Произошло это вскоре после того, как прибили на скитские ворота бумагу о выселении. Целый месяц, пока не смыло её знаменитыми впоследствии дождями, Тимолай читал всем желающим, нараспев и по складам, мирской приговор о своей ненадобности. До поры, однако, всё оставалось попрежнему; только по нескольку раз в день наезжали паромы со строительства и набирали песку, которого вдоволь за тысячелетия наметала здесь река. Берег оползал и раньше, образовалась крутая осыпь, и при каждом дуновении непогоды струились вниз песок и гравий; корни деревьев повисали над пустотой, как разорённые гнезда. Когда же вонзились внизу новёхонькие, ещё певучие, лопаты, стало ясно, что не сегодня-завтра поползут вниз вассиановы огороды. Тут ещё и другая, внутренняя, подступала осыпь: среди молодых, о которых особо поминалось в объявленьи, неслыханное началось броженье, и вослед сбежавшему Виссариону многие посмотрели завистливыми и робкими глазами. С этого и началось: приходил кроткий Иов к игумену, просил разрешения на брак с одной пожилой девицей, причём уверял, что в женатом облике он ещё ревностней станет служить господу. Двух других попросту выгнал Филофей за срамоту и смуту, а четвёртый, престарелый скитской сапожник, собрался с духом да и подал в суд о взыскании жалованья за все сорок три года беспрестанной работы в скиту. Поддуваемые с другого берега, тлели людские угольки, и Вассиан видел однажды вечером из огорода, как в лодке, управляемой Прокофием Миловановым, переправлялся на скитский мысок московский комиссар. Направление они держали к самому тому месту, где, незлобиво распевая тропарь, уже второй вечер косил Тимолай. «За ним, за последним охотится. Эка, четверорукий, до всего достаёт!» — уныло смекнул казначей и заранее предсказал Тимолаю убийственную геласиеву славу.

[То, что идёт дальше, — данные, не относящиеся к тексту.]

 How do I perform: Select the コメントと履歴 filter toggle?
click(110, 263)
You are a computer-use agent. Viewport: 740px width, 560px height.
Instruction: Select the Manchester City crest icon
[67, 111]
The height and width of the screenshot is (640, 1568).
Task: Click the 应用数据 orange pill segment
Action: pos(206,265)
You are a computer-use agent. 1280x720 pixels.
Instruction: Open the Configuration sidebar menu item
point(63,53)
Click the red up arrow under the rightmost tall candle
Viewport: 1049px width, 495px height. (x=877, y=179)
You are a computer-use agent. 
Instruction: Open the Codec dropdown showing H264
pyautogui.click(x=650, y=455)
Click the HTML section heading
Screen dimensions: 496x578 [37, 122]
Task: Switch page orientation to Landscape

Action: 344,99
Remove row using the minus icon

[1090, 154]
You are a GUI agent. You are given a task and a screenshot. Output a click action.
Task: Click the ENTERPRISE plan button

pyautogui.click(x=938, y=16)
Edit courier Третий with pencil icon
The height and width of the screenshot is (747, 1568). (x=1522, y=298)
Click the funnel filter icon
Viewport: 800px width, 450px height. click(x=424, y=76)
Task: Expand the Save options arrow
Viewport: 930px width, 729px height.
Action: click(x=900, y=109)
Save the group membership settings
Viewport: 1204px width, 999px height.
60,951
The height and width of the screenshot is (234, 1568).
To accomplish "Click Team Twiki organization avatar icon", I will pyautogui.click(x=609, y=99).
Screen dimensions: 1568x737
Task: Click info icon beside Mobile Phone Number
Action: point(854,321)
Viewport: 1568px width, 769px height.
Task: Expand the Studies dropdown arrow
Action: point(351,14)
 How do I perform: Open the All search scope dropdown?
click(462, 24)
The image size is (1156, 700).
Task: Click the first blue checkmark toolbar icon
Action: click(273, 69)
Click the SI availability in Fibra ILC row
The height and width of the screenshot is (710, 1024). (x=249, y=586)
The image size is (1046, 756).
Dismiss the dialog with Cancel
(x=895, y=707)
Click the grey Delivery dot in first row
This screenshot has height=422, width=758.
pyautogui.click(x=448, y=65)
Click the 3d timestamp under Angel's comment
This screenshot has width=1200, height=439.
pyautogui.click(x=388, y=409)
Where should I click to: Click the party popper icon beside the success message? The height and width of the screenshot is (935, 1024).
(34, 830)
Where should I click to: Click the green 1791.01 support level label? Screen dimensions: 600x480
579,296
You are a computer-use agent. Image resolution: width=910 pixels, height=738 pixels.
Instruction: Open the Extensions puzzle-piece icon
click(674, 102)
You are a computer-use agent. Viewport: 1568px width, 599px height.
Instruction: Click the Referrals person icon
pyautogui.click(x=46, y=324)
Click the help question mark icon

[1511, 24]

А Геласий уже зверовал под Макарихой. Тотчас по растрате скитских рублей бежал он в леса и жил там неделю, питаясь и ночуя звериным обычаем; потом, когда чуточку свойлочились волосы на душевной ране, вышел на мокроносовское гумно и попросил есть. Веяли там бабы прошлогодний урожай, дали ему со страху лопату зерна, и он опять вприпрыжку умчался в лес: ещё пугал его человеческий голос. В поисках себя самого плутал он по дебрям, и ночью, когда в Соти отражалась звёздная вечность, на весь лес испытующе кричал свои кощунства, но ничто не случалось. Так родился слух в селе Пятница, что на Енге, будто за безумным монахом бродит по сухим болотцам напрасно оплёванная им богородица; бабы советовали мужьям прикончить Геласия домашним способом, раз уж с пружины сорвался человек. Но вскоре, когда покраснели от смолки старые пашни, Геласий вышел сам из лесу и нанялся к Федоту Красильникову пилить дрова. Вся женская половина села ходила смотреть сквозь плетень, как, рваный и утерявший облик человека ворочает он без отдышки огромные берёзовые кряжи. К пригону скотины баб набралось множество; покачивая головами, они вспоминали всю родословную Геласия, нищих и бродяг, от которых он и получил свои бунтовские дрожжи.